*EXCERPT TO READ*:
====

Let me show you how The Star’s owner, McClatchy Co., conducts business in these days of newsroom salary contraction and staff reductions.
Over the last decade or so, since the Internet began killing newspapers, McClatchy has fixed on a cost- and newsroom-cutting formula. It generally revolves around hiring relatively young and inexperienced editors; putting them in big jobs that pay significantly less than what comparable editors were making a generation ago; then ordering them to preside over layoffs.
A perfect example of the strategy played out in northern California this week.
A year ago, 36-year-old Lauren Gustus was executive editor at the Fort Collins Coloradoan — owned by Gannett, another ball-busting chain — with an average Monday-Saturday circulation of about 16,800.
In other words, it’s a piddly paper.
Always on the lookout for young, fresh meat, McClatchy snatched up Gustus last June and made her vice president and executive editor of the Fort Worth Star-Telegram. And just like that it was…Welcome to the big time, baby!

====

*INFORMATION SHOWN*:
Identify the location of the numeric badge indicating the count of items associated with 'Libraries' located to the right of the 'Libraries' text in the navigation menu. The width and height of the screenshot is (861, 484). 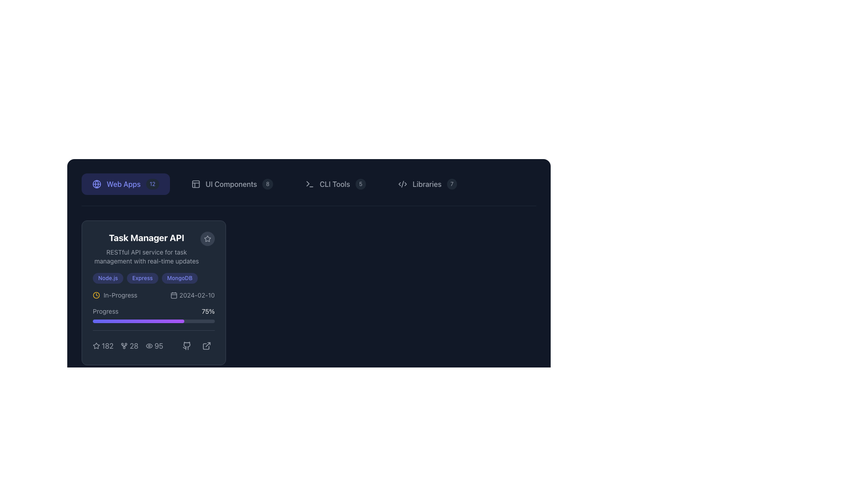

====

*COMPLETE THE FOLLOWING*:
[1] Please copy the part of the McClatchy piece starting with "Over the last" and going on through "California this week.", renaming "editors" as "managers" each time it appears.
[2] Summarize the McClatchy piece in two sentences.

*TASK-BY-TASK SOLUTIONS*:
[1]
Over the last decade or so, since the Internet began killing newspapers, McClatchy has fixed on a cost- and newsroom-cutting formula. It generally revolves around hiring relatively young and inexperienced managers; putting them in big jobs that pay significantly less than what comparable managers were making a generation ago; then ordering them to preside over layoffs.
A perfect example of the strategy played out in northern California this week.

[2] For about a decade, McClatchy, the owner of The Star, has cut costs by putting young, inexperienced editors in big jobs that pay much less than comparable editors once earned and then having them oversee layoffs. As an example, it hired 36-year-old Lauren Gustus from the small Fort Collins Coloradoan and made her vice president and executive editor of the Fort Worth Star-Telegram.